═════ Data to use ═════
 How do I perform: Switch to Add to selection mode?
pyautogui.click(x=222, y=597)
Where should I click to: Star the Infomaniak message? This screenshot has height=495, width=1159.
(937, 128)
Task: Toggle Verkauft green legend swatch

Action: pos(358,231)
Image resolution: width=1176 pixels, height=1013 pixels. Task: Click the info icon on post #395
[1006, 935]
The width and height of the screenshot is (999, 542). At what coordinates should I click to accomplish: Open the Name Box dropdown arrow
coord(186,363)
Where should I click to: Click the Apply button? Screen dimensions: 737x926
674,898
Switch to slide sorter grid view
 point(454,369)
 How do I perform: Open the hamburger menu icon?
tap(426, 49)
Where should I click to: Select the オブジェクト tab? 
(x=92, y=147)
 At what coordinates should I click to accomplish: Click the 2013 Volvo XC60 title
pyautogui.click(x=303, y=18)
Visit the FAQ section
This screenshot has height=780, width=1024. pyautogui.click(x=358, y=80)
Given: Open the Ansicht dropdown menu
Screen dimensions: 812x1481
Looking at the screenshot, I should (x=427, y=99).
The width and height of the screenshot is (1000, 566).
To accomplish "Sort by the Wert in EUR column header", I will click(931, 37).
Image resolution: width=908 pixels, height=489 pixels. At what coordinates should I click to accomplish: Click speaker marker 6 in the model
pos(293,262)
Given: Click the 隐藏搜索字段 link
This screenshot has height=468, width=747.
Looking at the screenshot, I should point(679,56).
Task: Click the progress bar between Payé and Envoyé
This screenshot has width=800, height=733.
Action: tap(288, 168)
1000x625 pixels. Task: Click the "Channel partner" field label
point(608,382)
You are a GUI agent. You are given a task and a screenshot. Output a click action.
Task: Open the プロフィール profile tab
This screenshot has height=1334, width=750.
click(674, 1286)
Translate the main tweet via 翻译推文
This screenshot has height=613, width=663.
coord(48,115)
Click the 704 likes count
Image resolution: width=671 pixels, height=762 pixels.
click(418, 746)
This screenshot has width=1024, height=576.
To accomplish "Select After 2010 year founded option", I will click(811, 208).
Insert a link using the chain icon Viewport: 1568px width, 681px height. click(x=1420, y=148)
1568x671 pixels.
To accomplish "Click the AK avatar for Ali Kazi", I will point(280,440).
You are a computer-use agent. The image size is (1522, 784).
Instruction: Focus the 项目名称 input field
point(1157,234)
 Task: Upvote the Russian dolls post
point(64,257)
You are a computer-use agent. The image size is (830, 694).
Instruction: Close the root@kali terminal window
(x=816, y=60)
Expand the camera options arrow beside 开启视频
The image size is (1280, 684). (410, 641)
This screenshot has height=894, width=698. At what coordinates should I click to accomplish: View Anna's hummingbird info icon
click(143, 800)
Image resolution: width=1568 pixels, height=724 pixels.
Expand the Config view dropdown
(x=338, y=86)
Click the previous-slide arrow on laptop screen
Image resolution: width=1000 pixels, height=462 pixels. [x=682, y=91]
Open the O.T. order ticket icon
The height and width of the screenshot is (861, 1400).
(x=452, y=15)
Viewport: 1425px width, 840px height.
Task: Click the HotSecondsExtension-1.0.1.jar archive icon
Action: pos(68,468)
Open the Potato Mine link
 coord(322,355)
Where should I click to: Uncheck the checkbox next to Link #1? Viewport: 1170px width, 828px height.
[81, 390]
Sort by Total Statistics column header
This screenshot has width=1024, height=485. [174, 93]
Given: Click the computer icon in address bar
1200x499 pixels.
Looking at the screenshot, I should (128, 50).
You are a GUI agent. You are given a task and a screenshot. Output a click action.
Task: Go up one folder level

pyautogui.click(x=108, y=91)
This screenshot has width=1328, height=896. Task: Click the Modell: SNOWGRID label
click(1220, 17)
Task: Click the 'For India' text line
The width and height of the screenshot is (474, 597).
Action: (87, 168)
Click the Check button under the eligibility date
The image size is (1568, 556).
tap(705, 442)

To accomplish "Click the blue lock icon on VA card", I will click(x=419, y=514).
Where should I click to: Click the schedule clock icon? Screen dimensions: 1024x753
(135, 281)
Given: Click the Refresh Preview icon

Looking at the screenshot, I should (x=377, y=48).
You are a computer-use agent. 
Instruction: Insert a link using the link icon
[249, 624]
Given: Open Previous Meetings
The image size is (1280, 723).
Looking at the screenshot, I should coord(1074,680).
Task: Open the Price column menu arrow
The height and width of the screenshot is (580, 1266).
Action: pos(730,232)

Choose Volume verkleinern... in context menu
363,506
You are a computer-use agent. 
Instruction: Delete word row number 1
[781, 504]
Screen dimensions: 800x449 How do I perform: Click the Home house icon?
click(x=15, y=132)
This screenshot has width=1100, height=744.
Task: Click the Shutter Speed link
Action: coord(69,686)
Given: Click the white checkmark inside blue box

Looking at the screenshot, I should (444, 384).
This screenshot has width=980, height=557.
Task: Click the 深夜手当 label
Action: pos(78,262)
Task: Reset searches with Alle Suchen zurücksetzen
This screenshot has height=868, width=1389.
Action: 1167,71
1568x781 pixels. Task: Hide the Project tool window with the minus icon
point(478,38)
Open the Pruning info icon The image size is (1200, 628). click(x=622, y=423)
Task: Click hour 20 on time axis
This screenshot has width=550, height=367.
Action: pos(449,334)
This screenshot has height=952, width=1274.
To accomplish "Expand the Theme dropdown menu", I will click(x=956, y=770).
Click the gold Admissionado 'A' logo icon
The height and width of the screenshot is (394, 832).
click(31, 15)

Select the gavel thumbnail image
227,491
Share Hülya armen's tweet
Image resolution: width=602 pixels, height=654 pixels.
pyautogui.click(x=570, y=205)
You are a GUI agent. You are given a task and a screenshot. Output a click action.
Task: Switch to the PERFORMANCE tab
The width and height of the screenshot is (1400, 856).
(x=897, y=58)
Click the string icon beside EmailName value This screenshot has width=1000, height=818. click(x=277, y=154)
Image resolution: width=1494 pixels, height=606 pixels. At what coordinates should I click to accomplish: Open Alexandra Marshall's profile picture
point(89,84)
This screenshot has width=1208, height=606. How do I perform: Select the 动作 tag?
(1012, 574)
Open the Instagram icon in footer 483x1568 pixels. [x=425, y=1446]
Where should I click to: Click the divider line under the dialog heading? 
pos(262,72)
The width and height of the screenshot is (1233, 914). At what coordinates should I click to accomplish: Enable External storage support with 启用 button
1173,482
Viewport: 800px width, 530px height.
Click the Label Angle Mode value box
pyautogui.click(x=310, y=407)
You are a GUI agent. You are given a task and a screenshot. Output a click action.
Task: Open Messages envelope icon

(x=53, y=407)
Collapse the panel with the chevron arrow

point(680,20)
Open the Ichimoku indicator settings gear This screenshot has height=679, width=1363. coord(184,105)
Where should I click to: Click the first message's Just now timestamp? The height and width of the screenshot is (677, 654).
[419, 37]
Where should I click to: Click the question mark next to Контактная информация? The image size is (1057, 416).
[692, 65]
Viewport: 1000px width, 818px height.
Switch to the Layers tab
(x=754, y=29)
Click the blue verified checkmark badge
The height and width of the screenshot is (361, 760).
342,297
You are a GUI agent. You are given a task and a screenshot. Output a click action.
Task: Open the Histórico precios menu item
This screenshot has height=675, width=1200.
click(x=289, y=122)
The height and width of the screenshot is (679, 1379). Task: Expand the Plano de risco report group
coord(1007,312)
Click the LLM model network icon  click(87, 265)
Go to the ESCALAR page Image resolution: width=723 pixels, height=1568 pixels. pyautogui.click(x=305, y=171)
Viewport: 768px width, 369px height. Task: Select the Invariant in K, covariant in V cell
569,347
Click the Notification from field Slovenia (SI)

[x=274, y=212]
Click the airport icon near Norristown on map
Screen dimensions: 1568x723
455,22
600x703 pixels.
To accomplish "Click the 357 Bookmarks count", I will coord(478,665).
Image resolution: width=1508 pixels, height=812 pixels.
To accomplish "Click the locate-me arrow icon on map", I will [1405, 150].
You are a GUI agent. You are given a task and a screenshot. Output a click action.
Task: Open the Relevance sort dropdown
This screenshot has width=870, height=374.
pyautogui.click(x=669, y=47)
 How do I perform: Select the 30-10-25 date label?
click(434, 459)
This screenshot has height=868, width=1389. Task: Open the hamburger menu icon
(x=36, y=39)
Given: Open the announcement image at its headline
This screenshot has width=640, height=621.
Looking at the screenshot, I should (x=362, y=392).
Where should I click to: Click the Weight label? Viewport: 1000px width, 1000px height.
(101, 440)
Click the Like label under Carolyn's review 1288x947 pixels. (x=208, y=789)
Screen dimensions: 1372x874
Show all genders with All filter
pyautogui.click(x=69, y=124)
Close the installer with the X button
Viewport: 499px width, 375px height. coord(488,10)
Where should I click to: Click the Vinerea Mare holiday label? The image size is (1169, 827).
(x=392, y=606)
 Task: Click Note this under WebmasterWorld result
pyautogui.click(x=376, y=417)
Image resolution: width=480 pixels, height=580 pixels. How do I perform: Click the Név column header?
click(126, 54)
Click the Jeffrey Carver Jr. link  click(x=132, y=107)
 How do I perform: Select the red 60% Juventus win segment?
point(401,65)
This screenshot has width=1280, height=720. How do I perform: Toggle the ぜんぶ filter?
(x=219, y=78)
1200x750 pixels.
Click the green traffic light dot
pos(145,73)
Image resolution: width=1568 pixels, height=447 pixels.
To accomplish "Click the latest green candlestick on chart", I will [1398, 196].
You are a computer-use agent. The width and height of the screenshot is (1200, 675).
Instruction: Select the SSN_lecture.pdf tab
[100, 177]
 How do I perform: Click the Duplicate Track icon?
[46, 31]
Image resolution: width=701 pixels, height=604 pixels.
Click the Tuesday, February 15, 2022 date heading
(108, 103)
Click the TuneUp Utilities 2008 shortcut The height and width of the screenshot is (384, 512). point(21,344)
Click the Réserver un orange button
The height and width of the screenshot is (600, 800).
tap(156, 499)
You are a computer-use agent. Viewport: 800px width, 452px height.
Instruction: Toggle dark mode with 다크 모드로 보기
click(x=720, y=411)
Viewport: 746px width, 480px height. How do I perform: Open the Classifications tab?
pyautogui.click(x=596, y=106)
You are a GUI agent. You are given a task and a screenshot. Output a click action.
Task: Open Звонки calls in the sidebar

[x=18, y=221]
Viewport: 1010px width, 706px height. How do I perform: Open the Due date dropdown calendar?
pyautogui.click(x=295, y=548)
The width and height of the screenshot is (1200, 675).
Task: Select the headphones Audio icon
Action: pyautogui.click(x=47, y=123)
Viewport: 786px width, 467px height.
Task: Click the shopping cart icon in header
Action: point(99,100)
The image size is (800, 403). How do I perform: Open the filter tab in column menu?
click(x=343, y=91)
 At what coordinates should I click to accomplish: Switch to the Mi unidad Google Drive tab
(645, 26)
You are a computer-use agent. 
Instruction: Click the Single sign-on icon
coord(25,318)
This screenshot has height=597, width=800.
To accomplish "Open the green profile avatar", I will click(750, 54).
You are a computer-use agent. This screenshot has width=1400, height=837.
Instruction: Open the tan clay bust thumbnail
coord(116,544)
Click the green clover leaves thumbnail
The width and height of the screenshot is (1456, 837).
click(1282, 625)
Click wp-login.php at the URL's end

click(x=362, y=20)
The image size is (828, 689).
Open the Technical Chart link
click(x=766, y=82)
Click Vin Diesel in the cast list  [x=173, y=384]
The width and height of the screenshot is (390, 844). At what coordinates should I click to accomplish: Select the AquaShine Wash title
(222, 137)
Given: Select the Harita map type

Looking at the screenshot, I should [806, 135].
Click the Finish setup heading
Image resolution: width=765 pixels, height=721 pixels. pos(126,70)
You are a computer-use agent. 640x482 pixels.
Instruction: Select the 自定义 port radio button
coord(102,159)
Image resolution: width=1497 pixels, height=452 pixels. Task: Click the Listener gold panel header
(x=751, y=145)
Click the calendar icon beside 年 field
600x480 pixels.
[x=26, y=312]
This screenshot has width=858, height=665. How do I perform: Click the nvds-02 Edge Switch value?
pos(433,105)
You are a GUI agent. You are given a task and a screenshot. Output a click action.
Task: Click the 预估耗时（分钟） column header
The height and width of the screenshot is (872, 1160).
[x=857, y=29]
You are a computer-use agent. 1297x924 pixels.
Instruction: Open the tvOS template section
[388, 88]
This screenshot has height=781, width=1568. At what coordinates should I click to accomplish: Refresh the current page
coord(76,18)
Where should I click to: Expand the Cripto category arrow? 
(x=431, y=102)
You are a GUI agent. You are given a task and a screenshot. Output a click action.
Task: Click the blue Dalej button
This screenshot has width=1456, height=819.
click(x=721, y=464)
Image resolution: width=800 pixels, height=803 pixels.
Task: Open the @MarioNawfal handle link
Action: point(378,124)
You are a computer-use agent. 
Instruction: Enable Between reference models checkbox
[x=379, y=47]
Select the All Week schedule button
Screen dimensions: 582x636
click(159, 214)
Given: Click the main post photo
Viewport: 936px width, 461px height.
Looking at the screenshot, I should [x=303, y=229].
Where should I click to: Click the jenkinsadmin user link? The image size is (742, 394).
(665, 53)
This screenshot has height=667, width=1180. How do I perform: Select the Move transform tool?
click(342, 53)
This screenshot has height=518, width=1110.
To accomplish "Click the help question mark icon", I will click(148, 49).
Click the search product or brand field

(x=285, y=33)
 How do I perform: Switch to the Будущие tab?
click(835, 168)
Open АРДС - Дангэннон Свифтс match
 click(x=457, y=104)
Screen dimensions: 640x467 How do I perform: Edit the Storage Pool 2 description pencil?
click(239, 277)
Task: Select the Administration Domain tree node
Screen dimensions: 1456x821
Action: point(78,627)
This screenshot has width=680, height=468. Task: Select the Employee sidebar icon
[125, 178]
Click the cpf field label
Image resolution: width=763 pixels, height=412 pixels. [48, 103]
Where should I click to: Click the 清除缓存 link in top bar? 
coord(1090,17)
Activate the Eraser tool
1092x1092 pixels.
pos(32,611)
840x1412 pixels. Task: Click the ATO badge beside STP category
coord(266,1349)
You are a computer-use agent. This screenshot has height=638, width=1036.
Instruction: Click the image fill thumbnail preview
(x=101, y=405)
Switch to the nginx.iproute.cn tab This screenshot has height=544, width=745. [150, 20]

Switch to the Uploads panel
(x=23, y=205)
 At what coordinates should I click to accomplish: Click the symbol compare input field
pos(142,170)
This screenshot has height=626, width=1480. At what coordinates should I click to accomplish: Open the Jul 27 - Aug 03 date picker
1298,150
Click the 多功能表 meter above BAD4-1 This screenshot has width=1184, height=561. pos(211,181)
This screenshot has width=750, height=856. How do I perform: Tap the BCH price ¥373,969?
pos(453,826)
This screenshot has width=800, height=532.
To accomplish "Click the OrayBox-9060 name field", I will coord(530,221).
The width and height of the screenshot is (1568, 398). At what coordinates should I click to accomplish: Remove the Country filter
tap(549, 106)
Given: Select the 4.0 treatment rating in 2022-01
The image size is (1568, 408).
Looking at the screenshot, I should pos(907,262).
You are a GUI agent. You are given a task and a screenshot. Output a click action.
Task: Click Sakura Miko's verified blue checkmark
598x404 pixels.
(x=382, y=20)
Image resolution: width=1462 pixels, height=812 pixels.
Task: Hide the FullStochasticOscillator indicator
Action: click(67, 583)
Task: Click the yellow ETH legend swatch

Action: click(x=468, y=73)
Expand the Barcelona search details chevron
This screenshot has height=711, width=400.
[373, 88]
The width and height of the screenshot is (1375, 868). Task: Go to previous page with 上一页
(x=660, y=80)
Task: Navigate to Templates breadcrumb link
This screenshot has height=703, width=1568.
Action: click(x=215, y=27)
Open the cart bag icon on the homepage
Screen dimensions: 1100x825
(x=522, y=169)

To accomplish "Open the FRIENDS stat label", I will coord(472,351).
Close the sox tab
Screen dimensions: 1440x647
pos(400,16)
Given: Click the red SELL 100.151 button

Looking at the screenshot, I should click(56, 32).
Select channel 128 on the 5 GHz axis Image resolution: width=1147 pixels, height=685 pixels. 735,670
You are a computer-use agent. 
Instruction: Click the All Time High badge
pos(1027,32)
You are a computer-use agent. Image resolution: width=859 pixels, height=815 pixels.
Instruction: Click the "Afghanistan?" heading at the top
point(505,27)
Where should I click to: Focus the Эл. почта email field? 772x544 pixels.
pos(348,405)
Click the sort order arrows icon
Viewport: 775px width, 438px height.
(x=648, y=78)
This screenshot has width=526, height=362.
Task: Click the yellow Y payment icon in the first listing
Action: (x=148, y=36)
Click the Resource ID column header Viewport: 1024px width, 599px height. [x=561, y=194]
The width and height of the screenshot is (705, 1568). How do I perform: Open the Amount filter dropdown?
═════
▸ Activity: Set down exactly the line that holds "Expand the Barcelona search details chevron" and all lines after it to the end of the data.

▸ Your response:
Expand the Barcelona search details chevron
This screenshot has height=711, width=400.
[373, 88]
The width and height of the screenshot is (1375, 868). Task: Go to previous page with 上一页
(x=660, y=80)
Task: Navigate to Templates breadcrumb link
This screenshot has height=703, width=1568.
Action: click(x=215, y=27)
Open the cart bag icon on the homepage
Screen dimensions: 1100x825
(x=522, y=169)

To accomplish "Open the FRIENDS stat label", I will coord(472,351).
Close the sox tab
Screen dimensions: 1440x647
pos(400,16)
Given: Click the red SELL 100.151 button

Looking at the screenshot, I should click(56, 32).
Select channel 128 on the 5 GHz axis Image resolution: width=1147 pixels, height=685 pixels. 735,670
You are a computer-use agent. 
Instruction: Click the All Time High badge
pos(1027,32)
You are a computer-use agent. Image resolution: width=859 pixels, height=815 pixels.
Instruction: Click the "Afghanistan?" heading at the top
point(505,27)
Where should I click to: Focus the Эл. почта email field? 772x544 pixels.
pos(348,405)
Click the sort order arrows icon
Viewport: 775px width, 438px height.
(x=648, y=78)
This screenshot has width=526, height=362.
Task: Click the yellow Y payment icon in the first listing
Action: (x=148, y=36)
Click the Resource ID column header Viewport: 1024px width, 599px height. [x=561, y=194]
The width and height of the screenshot is (705, 1568). How do I perform: Open the Amount filter dropdown?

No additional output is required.